The from macro is used to create queries. Here new-releases-1 is defined as a procedure that creates and returns a query. Then we render it to SQL:

> (define (new-releases-1)
    (from i "Item"
          (where i".ReleaseDate > '2018-01-01'")
          (select i".ItemName")))
> (display (to-sql (new-releases-1)))
select
  i.ItemName
from Item i
where i.ReleaseDate > '2018-01-01'

This query has 2 clauses: one where clause and one select clause. It is easy to add more clauses to an existing query. Here, we create new-releases-2 which appends 3 more clauses to new-releases-1:

> (define (new-releases-2)
    (from i (new-releases-1)
          (select i".ReleaseDate")
          (where i".ItemTypeId = 1")
          (order-by i".ReleaseDate asc")))
> (display (to-sql (new-releases-2)))
select
  i.ItemName
  , i.ReleaseDate
from Item i
where i.ReleaseDate > '2018-01-01'
and i.ItemTypeId = 1
order by i.ReleaseDate asc

This isn’t very exciting alone, but combined with the rest of Plisqin and the full power of Racket, we can get great composability that SQL lacks.

1.2 Reusable Joins

Joins can be defined as Racket procedures and reused. For example, I know that every Rental has exactly one Item. I have defined this join in the Item-of procedure:

> (define (recent-rentals)
    (from rental "Rental"
          (join item (Item-of rental))
          (where item".ReleaseDate >= '2018-11-22'")))
> (display (to-sql (recent-rentals)))
select rental.*
from Rental rental
inner join Copy _copy
on _copy.CopyId = rental.CopyId
inner join Item _item
on _item.ItemId = _copy.ItemId
where _item.ReleaseDate >= '2018-11-22'

You can see in the generated SQL that I glossed over some details. I said that every Rental has exactly one Item. To be more precise, I could have said that every Rental has exactly one Copy (joined using CopyId), and every Copy has exactly one Item (joined using ItemId). But those are details I don’t want to think about at this level. I would much rather just say (Item-of rental).

1.3 Inline Joins

Joins are allowed to appear pretty much anywhere inside a query. This has some powerful results. For starters, I could have defined the previous example like this instead:

(define (recent-rentals)
(from rental "Rental"
(where (Item-of rental)".ReleaseDate >= '2018-11-22'")))

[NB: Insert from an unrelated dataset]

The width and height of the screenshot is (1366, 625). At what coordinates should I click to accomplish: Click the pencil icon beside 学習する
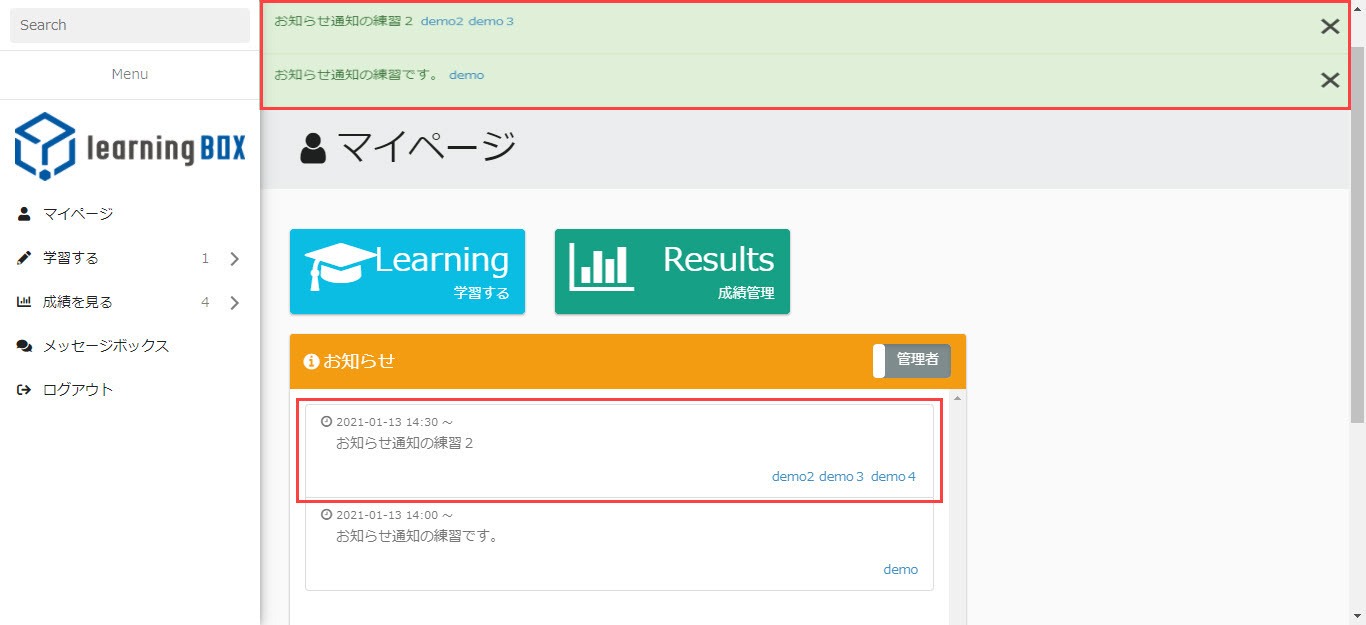(x=24, y=258)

The join is "inline" in the where clause. But we can do even better. The following example also contains an inline join, can you guess where it is?

> (define (recent-rentals)
(from rental "Rental"
(where (ReleaseDate rental)" >= '2018-11-22'")))
> (display (to-sql (recent-rentals)))
select rental.*
from Rental rental
inner join Copy _copy
on _copy.CopyId = rental.CopyId
inner join Item _item
on _item.ItemId = _copy.ItemId
where _item.ReleaseDate >= '2018-11-22'

The inline join comes from (ReleaseDate rental), which returns

(scalar (Item-of rental)".ReleaseDate")

Putting joins inside scalars can be very useful. It is nice to be able to say "the ReleaseDate of a Rental" without repeating the details of any join(s) that might be involved.

1.4 Aggregates

This concept is a little more complex, so let’s start with some hand-written SQL. Let’s imagine that I need to write a query that returns Customers with 1) their number of Rentals and 2) their number of movie Rentals. (Our store rents things other than movies, such as video games.) This is the SQL I might write:

select customer.*

, rentalSummary.MovieRentalCount

, rentalSummary.TotalRentalCount

from Customer customer

inner join (

select checkout.CustomerId

, sum(case when item.ItemTypeId = 1 then 1

else 0 end) as MovieRentalCount

, count(*) as TotalRentalCount

from Rental rental

inner join Copy copy on copy.CopyId = rental.CopyId

inner join Item item on item.ItemId = copy.ItemId

inner join Checkout checkout on checkout.CheckoutId = rental.CheckoutId

group by checkout.CustomerId

) rentalSummary

on rentalSummary.CustomerId = customer.CustomerId

This is a pretty common pattern (for me at least):

Group a query (group Rentals by CustomerId)
Join it to the main query (join on rentalSummary.CustomerId ...)
Select the aggregates (select MovieRentalCount and TotalRentalCount)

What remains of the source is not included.